Scalia on Muslim Beard Case: “Religious Beliefs Aren’t Reasonable”

On Tuesday the Supreme Court heard arguments in Holt v. Hobbs, a case about whether a prisoner in Arkansas has the right to grow a ½-inch beard for religious reasons. The media commentary has generally focused, for good reason, on the absurdity of the government’s assertion that a ½-inch beard could be used to hide contraband.

But one of the more interesting threads of the oral argument was Justice Scalia’s assertion that religious directives are “categorical” and not open to a reasonableness analysis. In the first few moments of argument, as plaintiff’s counsel was extolling his client’s reasonableness in asking for just a ½-inch beard to fulfill his religious obligations while satisfying the prison’s security concerns, Justice Scalia opined: “Well religious beliefs aren’t reasonable. I mean, religious beliefs are categorical. You know, it’s God tells you. It’s not a matter of being reasonable. God be reasonable? He’s supposed to have a full beard.”

For many, as Scalia recognizes, religious beliefs are categorical.
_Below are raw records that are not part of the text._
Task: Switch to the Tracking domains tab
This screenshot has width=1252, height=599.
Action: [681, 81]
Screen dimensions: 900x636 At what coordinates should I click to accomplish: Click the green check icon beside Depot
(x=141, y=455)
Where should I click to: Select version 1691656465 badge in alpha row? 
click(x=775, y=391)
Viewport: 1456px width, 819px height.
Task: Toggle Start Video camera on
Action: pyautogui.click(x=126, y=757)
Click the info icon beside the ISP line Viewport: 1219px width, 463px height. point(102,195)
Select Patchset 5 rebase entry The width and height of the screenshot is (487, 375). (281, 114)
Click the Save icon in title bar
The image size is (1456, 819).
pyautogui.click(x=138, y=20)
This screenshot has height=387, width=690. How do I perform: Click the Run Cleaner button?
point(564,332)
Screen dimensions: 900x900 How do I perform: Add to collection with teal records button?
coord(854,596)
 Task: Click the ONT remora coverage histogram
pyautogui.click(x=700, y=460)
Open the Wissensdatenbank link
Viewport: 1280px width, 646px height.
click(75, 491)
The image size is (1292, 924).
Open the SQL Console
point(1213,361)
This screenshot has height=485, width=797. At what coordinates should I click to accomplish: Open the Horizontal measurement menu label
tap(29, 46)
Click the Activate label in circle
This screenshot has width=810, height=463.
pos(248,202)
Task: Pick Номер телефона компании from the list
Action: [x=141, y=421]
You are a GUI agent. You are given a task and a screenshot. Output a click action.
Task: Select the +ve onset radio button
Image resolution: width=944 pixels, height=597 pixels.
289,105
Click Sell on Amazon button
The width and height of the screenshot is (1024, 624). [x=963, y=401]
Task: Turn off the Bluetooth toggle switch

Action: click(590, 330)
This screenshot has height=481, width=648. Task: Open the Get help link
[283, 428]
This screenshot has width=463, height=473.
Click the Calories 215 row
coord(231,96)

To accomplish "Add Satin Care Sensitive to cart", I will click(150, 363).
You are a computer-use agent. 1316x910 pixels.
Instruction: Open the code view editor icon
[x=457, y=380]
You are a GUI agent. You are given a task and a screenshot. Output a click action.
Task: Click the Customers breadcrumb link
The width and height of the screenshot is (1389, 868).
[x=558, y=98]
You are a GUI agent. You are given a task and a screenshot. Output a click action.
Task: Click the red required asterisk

That’s what makes it so difficult to draw a policy line determining at what point we are no longer willing to compromise with a belief that is categorical in nature. (And, by the way, what made it so ludicrous for the Court to rule in Hobby Lobby that the government could extend the non-profit accommodation process to for-profit companies without acknowledging the fact that many for-profit and non-profit companies would continue to object to any accommodation process at all on the grounds that complicity is a categorical sin).

But oddly in this oral argument Scalia seems to delight in this inability to reason with religious dictates. It’s as though it is supposed to make us less sympathetic towards the plaintiff that he is willing to compromise his religious beliefs in order to work with the state on meeting its security needs. The implication is that his very willingness to help reach a satisfactory accommodation is a sign that his dedication to his religion is insufficient to justify an accommodation. Is the idea that only the most inflexible and rigid should be deemed religiously committed enough to receive an accommodation–even though they are those least likely to accept being accommodated rather than absolutely exempted?

In other words, if we require purity of religious devotion we will increase the incentives for claimants to take extreme positions and make compromise accommodations less and less appealing, leaving us more polarized and fractured than ever. That’s a peculiar–and troubling–outcome if the purpose of religious accommodation is supposed to be to allow people of diverse beliefs to live harmoniously together.